» **Extracted text**:
◇ ◇ ◇
The Good Samaritan Food Pantry and Thrift Store has served the Rusk community for over 25 years in various locations, starting with a church closet. The Rusk population is a little over 4,000 people, but along with the additional people who drive in to use the pantry, Burford said the facility helps nearly 5,000 people a year.

Burford said food distribution currently operates out of a small warehouse, where families can get everything they need by driving through.

“We have volunteers that come in and they help us unload the (supply) truck,” Burford said. “The cars drive through and vehicles are loaded from both sides by volunteers with produce and boxes of food. The boxes of food weigh about 45 pounds, … and then on top of that we give them about 15 to 20 pounds of frozen meats. And then they get … whatever produce that comes in on the truck.”

While Burford said families love the drive-thru, their current facility is “substandard” and in need of an upgrade. The new food pantry location will include a resource area, medical office, training lab with computers, learning kitchen and new thrift store.

In designing a new facility, Gilbert said the engineering students have to ask themselves a variety of questions.

“You need to figure out, … where are you going to put the structures?” Gilbert said. “How big are the structures going to be? How are you going to provide energy for the structures? How are you going to deal with wastewater from the structures? How are you going to configure the transportation system for the people who work there and for the people who are coming in to get the food?”

Toth said she felt a mixture of excitement and intimidation during the trip to see the new food pantry location.

“Seeing the new site, it’s definitely daunting because it’s truly just dirt and trees,” Toth said. “And … it’s on a slant, which makes it easy for drainage but then difficult for actual development. And the dirt isn’t ideal for a foundation or pavement, so we’re going to have to do some work regarding that.”

Though the task may seem daunting, Gilbert said each team in the capstone program consults with two engineering professionals, who mentor the group and help supervise their progress. 

“So not only are these real projects, but the engineering that the students are doing is solid engineering, because we’re making sure that people who actually do this for a living are looking over their shoulders,” Gilbert said.
◇ ◇ ◇
» **What you are asked to do**: Write the next few paragraphs of the article about engineering students designing a new site for the Rusk food pantry, picking up after its final quote.

» **Given material**:
◇ ◇ ◇
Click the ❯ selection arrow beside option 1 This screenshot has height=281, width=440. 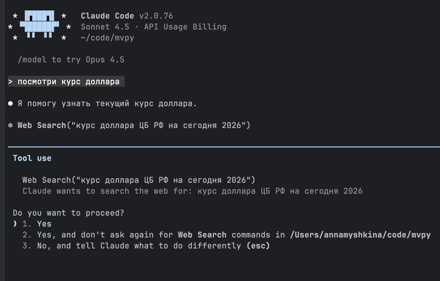[x=14, y=224]
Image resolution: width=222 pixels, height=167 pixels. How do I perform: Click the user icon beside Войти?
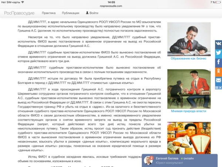tap(87, 13)
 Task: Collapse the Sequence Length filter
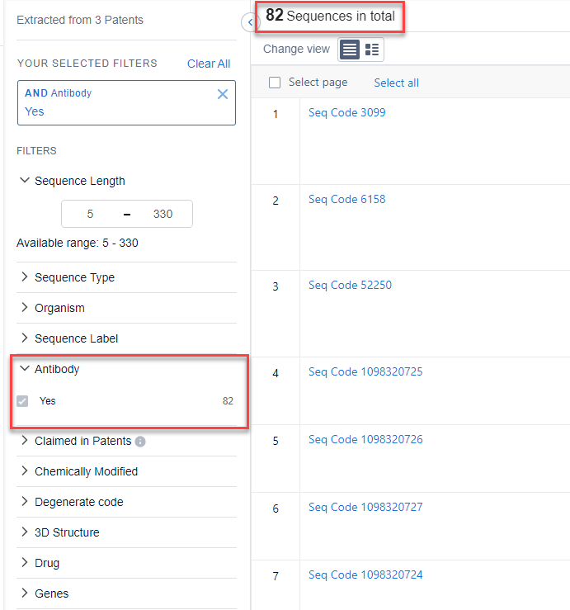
◇ ◇ ◇
» **Output of the exercise**:
In addition to design help from UT students, the Good Samaritan has received financial support for their new location from the Rusk community. One family donated $50,000 in honor of their late daughter, who loved the food pantry.

“She loved coming down here when she was alive, and she loved the camaraderie and she loved the volunteers that were here,” Burford said. “It felt like home to her. She didn’t need it, but she would come home with giant cabbages saying, ‘Look at this cabbage I got,’ and she’d be so proud of it.”

Toth said she felt touched by the hospitality of the food pantry volunteers. She said Burford and her colleagues decorated, set up and served the students barbecue for lunch when they came to survey the site.

“It just feels like a really tight-knit community,” Toth said. “Everybody knew each other, all the volunteers knew each other. So it was really cool to just be invited into that and be a part of that for a day.”

Gilbert said his students’ main objective for the semester is creating a finalized design for the facility that the Good Samaritan can present to potential donors and submit for construction permits. Burford said she hopes to have concrete laid down at the new location in the fall.

“We teach what it means to be an engineer and how you have an obligation to serve the public,” Ross said. “We do these community service projects to really live up to our goals as civil engineers and show them that this is why we do what we do to make the community a better place.”